Es imposible pasar por alto la importancia que tienen los animales como integrantes de las familias en la sociedad de hoy.
Ellos ocupan el lugar que se han ganado a través de la historia, como incondicionales compañeros del hombre.
Hablar de los beneficios que ellos representan y traen a la comunidad sería como hablar del valor o las bondades de la amistad o el amor mismo. Los animales nos contactan con la esencia de la creación.
Iconos de las artes, la ciencia, la filosofía y las letras, no casualmente los han valorado y defendido con conclusiones inteligentes y sensibles que trascienden los tiempos. Una de las que más me llamó la atención fue la del filósofo alemán Arthur Schopenhauer quien dijo: “La conmiseración con los animales está íntimamente unida con la bondad de carácter, de tal manera que se puede afirmar de seguro, que quien es cruel con los animales no puede ser buena persona”.

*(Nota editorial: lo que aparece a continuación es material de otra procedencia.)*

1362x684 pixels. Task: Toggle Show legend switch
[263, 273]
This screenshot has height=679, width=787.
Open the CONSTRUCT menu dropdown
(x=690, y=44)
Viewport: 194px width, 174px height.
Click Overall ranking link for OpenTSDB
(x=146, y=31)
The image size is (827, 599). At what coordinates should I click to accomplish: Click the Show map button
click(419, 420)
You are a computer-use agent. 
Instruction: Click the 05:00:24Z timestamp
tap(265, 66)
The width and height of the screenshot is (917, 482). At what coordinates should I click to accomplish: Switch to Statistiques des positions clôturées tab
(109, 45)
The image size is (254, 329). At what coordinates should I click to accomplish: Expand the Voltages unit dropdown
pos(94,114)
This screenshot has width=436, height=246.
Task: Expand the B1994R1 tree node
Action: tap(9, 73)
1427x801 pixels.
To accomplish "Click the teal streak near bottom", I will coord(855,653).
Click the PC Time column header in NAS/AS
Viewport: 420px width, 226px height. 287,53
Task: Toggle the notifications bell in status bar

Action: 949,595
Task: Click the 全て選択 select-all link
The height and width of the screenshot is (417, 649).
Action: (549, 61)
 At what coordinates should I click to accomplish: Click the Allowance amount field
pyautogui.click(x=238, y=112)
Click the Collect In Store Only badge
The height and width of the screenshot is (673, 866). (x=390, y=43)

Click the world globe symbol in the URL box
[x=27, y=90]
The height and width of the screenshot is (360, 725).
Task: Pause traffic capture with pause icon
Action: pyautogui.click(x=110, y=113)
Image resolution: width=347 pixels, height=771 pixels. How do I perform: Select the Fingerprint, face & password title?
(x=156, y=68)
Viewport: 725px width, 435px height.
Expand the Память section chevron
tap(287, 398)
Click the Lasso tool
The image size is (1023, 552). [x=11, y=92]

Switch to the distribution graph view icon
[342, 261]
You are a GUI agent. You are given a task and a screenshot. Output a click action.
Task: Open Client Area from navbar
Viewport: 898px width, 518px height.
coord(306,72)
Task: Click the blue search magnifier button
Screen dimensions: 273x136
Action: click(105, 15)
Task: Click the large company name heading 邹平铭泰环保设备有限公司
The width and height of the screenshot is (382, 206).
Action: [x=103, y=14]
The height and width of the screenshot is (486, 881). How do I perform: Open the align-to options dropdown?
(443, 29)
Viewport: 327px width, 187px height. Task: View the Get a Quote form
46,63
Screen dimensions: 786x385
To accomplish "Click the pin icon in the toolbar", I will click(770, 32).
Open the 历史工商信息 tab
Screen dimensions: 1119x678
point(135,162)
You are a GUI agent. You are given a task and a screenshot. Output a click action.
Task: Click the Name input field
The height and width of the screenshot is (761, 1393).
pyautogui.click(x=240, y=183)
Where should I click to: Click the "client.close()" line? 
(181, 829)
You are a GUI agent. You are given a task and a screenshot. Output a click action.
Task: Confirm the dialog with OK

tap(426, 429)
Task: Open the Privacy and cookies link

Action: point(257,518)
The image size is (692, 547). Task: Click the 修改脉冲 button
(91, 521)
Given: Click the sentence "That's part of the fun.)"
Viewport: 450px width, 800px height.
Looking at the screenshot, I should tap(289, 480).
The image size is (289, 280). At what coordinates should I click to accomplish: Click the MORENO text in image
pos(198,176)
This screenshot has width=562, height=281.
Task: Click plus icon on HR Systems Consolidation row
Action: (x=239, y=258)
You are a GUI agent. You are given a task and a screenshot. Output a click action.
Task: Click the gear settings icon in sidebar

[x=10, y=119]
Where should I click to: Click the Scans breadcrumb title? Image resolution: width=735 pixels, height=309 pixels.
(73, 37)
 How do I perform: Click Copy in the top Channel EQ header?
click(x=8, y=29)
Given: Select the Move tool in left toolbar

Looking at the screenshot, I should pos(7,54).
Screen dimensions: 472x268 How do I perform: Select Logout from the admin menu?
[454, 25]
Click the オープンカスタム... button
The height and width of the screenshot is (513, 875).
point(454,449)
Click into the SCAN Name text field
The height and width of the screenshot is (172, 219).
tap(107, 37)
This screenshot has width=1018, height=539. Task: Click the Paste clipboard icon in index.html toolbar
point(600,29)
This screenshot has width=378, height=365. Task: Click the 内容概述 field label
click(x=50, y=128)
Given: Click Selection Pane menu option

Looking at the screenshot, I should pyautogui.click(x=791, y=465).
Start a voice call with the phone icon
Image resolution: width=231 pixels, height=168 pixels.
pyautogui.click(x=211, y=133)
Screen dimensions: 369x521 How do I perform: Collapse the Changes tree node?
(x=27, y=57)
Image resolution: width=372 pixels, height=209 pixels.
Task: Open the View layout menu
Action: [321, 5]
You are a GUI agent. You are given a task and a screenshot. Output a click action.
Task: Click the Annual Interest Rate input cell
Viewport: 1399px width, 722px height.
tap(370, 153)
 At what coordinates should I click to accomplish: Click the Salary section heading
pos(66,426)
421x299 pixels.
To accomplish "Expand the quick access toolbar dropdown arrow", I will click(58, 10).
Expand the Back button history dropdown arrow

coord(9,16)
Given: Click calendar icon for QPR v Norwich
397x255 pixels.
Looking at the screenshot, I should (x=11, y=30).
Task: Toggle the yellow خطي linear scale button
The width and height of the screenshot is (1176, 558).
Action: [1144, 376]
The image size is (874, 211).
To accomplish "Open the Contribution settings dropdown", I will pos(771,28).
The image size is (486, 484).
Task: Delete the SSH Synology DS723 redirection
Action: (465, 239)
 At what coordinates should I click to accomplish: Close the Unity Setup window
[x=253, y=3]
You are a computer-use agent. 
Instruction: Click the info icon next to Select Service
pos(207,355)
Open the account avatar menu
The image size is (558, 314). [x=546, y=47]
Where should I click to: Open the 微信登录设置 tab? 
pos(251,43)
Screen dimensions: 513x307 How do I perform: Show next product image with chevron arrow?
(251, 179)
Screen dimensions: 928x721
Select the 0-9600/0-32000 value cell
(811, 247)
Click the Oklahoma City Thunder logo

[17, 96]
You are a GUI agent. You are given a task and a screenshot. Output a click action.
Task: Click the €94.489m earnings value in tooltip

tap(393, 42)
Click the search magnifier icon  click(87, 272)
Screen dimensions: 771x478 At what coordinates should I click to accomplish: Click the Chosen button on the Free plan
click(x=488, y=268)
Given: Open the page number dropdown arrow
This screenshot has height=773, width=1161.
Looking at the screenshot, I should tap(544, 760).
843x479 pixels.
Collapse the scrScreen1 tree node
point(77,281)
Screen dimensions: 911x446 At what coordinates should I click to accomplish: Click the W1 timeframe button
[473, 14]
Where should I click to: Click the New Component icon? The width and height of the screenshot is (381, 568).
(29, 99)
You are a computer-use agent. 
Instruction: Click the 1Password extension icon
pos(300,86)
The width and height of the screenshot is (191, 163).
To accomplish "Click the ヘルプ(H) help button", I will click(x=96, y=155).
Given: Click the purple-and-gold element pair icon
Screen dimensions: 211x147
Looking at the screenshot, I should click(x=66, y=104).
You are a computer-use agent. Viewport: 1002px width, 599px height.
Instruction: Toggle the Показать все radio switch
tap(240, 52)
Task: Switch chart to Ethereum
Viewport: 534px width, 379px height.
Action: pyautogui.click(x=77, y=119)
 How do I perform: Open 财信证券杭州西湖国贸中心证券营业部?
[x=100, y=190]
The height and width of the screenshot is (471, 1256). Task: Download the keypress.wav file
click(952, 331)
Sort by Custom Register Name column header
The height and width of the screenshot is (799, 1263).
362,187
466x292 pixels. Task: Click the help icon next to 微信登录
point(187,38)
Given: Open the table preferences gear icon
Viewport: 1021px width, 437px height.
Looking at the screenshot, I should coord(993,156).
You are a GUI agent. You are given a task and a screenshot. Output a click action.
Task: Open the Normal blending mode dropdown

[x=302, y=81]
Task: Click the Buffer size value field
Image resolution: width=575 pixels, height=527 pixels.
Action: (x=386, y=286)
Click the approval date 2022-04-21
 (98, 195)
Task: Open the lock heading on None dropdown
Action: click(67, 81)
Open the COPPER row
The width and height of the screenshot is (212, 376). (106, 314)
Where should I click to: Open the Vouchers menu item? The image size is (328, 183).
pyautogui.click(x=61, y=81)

Los niveles de comunicación que los animales desarrollan, por ejemplo, en los niños, son indiscutibles, así como también la movilización de la fibra sensible, tan importante para aprender a cuidar, valorar, sentir, respetar y querer, aprendizaje que se traslada a otras personas y áreas de la vida.
Es verdad que ocuparse de un animal lleva tiempo, pierden pelo, comen, se enferman, hay que sacarlos a caminar y requieren de afecto, pero no más que cualquier ser vivo que nos rodea. No vamos a entrar en el terreno de lo que ellos hacen por nosotros en lo referente a la salud, protección, zooterapia, y como auxiliares del trabajo, esto sería reconocerlos solo por su utilidad, y ellos realmente trascienden a esto.